Evaluating Get Connected
1 Sep 2011
Linda Miller, Senior Research Fellow
Get Connected is a funding programme that has been offered to organisations in the social care sector to improve access to ICT (information and communications technology) for service users, family carers and staff, to enhance the quality of life offered within the service and improve opportunities for learning. Currently, most social care providers make very limited use of ICT and this imposes constraints for service users and family carers in accessing services such as email or social networking; similarly it limits the ability of providers to enable staff to access technology for the purposes of training or development.
Given this limited use of ICT, the Get Connected funding provided grants to organisations within the social care sector to install or upgrade their information and communications technology. So far the majority of the grants have been in the range of £5,000-£10,000, with just a few going up to £20,000. The money is provided by the Department of Health and administered by the Social Care Institute for Excellence, or SCIE. In April 2010 SCIE invited IES, in partnership with the National Institute for Adult Continuing Education (NIACE), to examine the impact that this investment has had on staff, service users and carers/family of service users. The evaluation is focusing on the first funding round (there have been four waves of funding in total). The majority of organisations that applied for and received grants in the first round were either care or nursing homes, or providers of domiciliary care (home care services).
Benefits of Get Connected
The evaluation consists of two rounds of surveys and case study visits and to date one round of the evaluation has been conducted – the second will be conducted later this year. Originally we expected to hear about implementation issues in this early stage evaluation, with the benefits starting to emerge in the later stages. However, it is clear that the benefits are already being seen by both service users and staff. In many of the nursing and residential care homes, the money has been used to buy equipment that allows residents to use email and the web. New or improved broadband connections have been installed to enable better use of services such as Skype. For many residents the changes had already had a real impact on their quality of life: a large proportion of the residents who replied to the survey said they now had access to email and access to the web. This was making a real difference to the things that residents could do:
‘Use the internet. Use Skype. Watch films. Use the wii.’
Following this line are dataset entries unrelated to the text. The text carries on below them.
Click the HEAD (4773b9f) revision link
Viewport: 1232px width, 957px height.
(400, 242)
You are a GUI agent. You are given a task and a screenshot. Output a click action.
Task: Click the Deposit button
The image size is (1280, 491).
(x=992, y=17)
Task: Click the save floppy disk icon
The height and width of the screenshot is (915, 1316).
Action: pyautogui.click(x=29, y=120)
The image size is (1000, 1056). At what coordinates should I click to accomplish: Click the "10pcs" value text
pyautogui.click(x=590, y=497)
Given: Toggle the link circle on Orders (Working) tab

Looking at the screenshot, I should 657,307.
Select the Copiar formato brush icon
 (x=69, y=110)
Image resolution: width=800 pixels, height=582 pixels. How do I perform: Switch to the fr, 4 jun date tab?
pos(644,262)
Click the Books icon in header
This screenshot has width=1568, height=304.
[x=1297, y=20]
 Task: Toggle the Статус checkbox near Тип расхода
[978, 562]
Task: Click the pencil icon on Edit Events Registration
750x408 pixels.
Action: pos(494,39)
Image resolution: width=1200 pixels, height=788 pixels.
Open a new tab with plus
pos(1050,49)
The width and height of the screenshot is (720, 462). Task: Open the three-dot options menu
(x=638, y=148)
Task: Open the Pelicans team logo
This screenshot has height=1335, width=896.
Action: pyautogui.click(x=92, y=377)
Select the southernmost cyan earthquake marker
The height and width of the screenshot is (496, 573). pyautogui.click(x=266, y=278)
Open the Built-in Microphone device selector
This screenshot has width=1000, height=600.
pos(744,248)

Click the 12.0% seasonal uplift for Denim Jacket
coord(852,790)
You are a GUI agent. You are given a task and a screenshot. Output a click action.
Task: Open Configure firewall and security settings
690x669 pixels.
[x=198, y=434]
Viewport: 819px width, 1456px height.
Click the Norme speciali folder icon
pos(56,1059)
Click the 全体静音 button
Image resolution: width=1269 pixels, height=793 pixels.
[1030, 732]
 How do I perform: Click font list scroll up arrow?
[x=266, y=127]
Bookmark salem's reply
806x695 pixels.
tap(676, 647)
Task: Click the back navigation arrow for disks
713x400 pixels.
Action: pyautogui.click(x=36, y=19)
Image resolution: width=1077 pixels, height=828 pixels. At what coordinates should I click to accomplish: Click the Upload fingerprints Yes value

‘Check on Chelsea and Crawley football teams and be able to email my brother.’
As might be expected, there are varying skill levels amongst residents – some had used computers in their work prior to moving into the home and were confident about using the equipment – while others – in particular those with dementia or special needs – require ongoing support to use the equipment.
‘I can send my son emails in Australia and I talk to him on Skype. I make cards and little notes on the computer with photos on and attach them to emails. Our activity co-ordinator helps me do this as I forget how to do it sometimes.’
The other way in which the money is being used to improve quality of care is by enabling better access to training by care staff. Within just a few months of the first round of grant allocations staff were already using the computers to access and support training and development:
‘Access internet at work to research info for NVQ. Complete assignments. Research health or other issues for residents’
‘Look up conditions on the internet to gain more of an understanding of the implications these conditions could have on the residents in my care. It has allowed me to gain a better understanding of issues I could be dealing with and has helped a lot with my training, building my confidence.’
The technology was therefore having a twofold impact on quality of care through both direct resident access and use and through better training for the staff. However, there is a third way in which the technology was starting to have an impact, and it is this that is likely to be the most important in the future. Under the Transforming Social Care (Personalisation) agenda, the way in which adult social care is planned, managed and delivered is changing to give people more choice and control over their care, to give them the freedom to assess their own needs, plan their own support and manage their own social care money, with the help of social care staff. For some residents the technology was already helping to bring about this more active participation in planning the care they required:
‘I now have an email address. I can contact my friends and family more through Facebook. I can now email my Dad who lives in America. I am working on my support plan. I am exploring opportunities that are there for me.’
The evidence from the early stage evaluation already supports the idea that this technology will help with facilitating personalisation, potentially helping with identification, purchase and management of services. We look forward to the findings of the next stage of this work.